Last night a prominent Tasmanian, author Richard Flanagan, used the Victorian Premier’s Literary Awards to again berate the Tasmanian forestry industry, and in particular the bete noir of the environmental movement, Gunns. And Flanagan praised The Monthly magazine for agreeing to run a story he had written on Gunns and forestry in Tasmania last year.

Flanagan, The Monthly and mainland newspapers like The Age and The Australian are perfectly entitled to focus on the problematic nature of forestry in Tasmania, but in giving so much prominence to the plight of the physical environment they are masking what is a national scandal — the crushing intergenerational poverty that bedevils this island state of 500,000 people.

Tasmania is Australia’s Mississippi or Alabama, a proposition neatly illustrated by The Hobart Mercury’s recent expose about a homeless family on Tasmania’s North West coast. This family was living in a car for weeks, unable to get accommodation from the resource stretched government and non government community housing and accommodation organisations.

This family’s situation is far from an isolated one as an statistical analysis bears out.

Consider these facts about Tasmania:

  • Tasmanian households have the lowest median income in the nation at $801 per week compared to a national average of $1027.
  • A staggering 37 percent of Tasmanians rely on some form of government pension — well above the national average of 27.7 percent.
  • The two poorest electorates in Australia are in Tasmania — Lyons has a poverty rate of 14.9 percent and Braddon has a poverty rate of 15.1 percent.
  • Tasmania has the second highest, behind the Northern Territory, teenage pregnancy rates in the nation.
  • The number of Tasmanians staying at school beyond Year 10 is 10 percent lower than the national average. It has the worst literacy and numeracy rates in Australia.
  • And life expectancy in Tasmania is over one year less than the national average. As the peak Tasmanian welfare body TASCOSS notes: “…rates of death by cancer are the highest in the country and Tasmania is second to the Northern Territory in death rates from diabetes and suicide. A higher proportion of Tasmanians dies from heart disease and has chronic diseases such as asthma and arthritis than the national average.”

This is the tragic real story of Tasmania — one of which mainland Australia is sadly rarely made aware.

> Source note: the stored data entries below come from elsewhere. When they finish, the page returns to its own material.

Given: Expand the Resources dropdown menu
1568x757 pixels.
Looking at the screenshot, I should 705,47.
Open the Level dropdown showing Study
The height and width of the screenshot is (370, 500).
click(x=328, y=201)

Too many Australians see Tasmania as the nation’s environmental bell jar. They salve their conscience by giving money to Wilderness Society saving Tassie forests campaigns and when they head to the Island they are outraged when they see a clear felled forest, but are unaware that down the road is a community that is permanently economically and socially depressed.

Just as some genuinely great journalism and writing has been spawned in the US by lifting the scab off oppression in the Deep South — it is time that writers, journalists and other voices of influence began to give a voice to those thousands of Tasmanians whose daily lives are relentlessly harsh. Trees are but a small part of the overall landscape in the Island State.